“I like it—this,” she confided shyly. “You see, I—I hain’t had it before. Even the dream-lady didn’t do—this.”

“The dream-lady?”

Margaret hesitated. Her grave eyes were on her mother’s face.

“I suppose she was—you,” she said then slowly. “I saw her nights, mostly; but she never stayed, and when I tried to catch her, she—she was just air—and wasn’t there at all. And I did want her so bad!”

“Of course you did, sweetheart,” choked Mrs. Kendall, tremulously. “And didn’t she ever stay? When was it you saw her—first?”

Margaret frowned.

“I—don’t—seem—to know,” she answered. She was thinking of what Dr. Spencer had told her, and of what she herself remembered of those four years of her life. “You see first I was lost, and Bobby McGinnis found me. Anyhow, Dr. Spencer says he did, but I don’t seem to remember. Things was all mixed up. There didn’t seem to be anybody that wanted me, but there wouldn’t anybody let me go. And they made me sew all the time on things that was big and homely, and then another man took me and made me paste up bags. Say, did you ever paste bags?”

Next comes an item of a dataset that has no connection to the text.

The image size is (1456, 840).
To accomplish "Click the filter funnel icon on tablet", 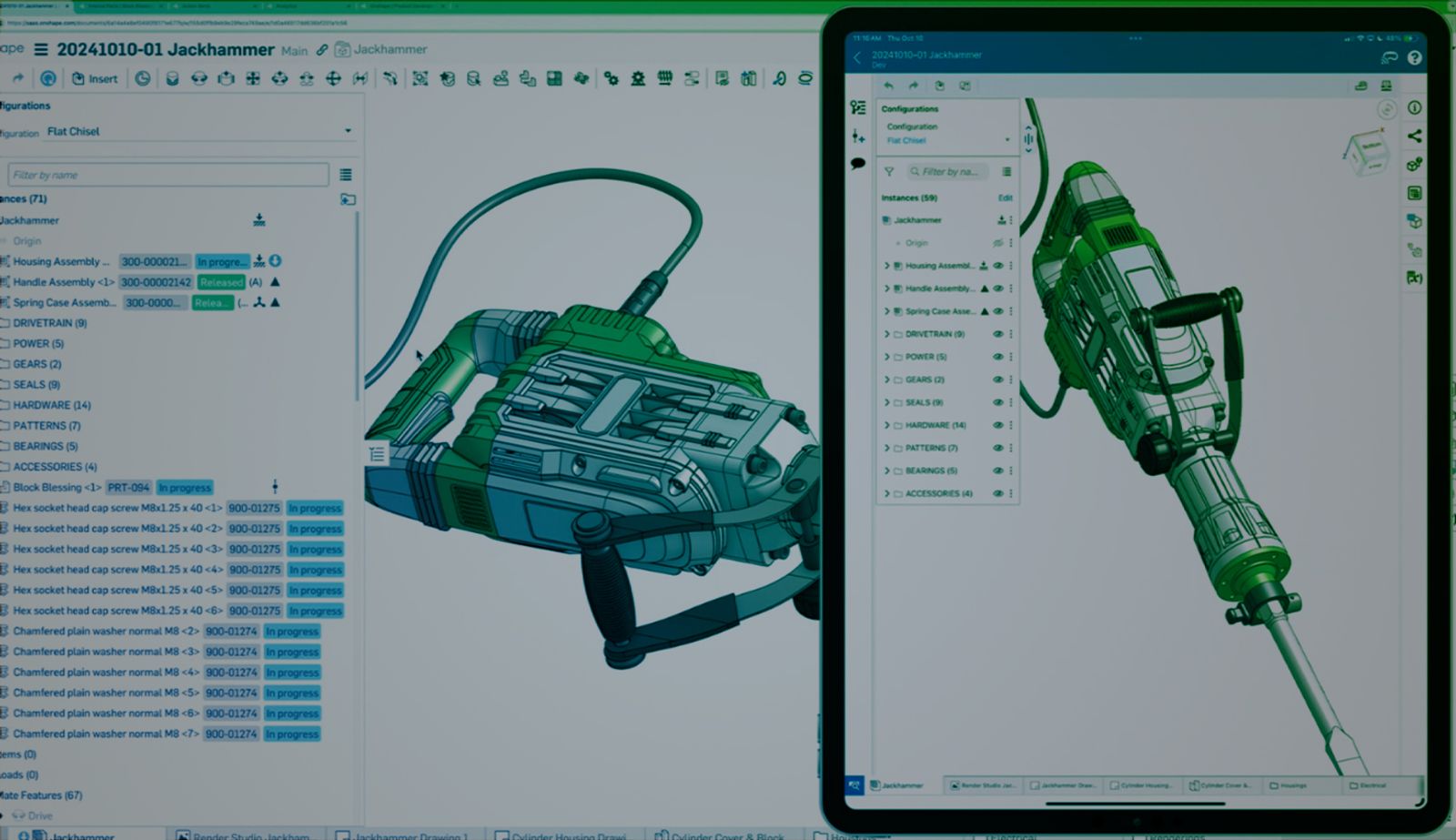I will tap(889, 171).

“No, dear.” Mrs. Kendall shivered.

“Well, you don’t want to,” volunteered Margaret; and to her thin little face came the look that her mother had already seen on it once or twice that afternoon—the look of a child who knows what it means to fight for life itself in the slums of a great city. “They ain’t a mite nice—bags ain’t; and the paste sticks horrid, and smells.”

“Margaret, dearest!—how could you bear it?” shuddered Mrs. Kendall, her eyes brimming with tears.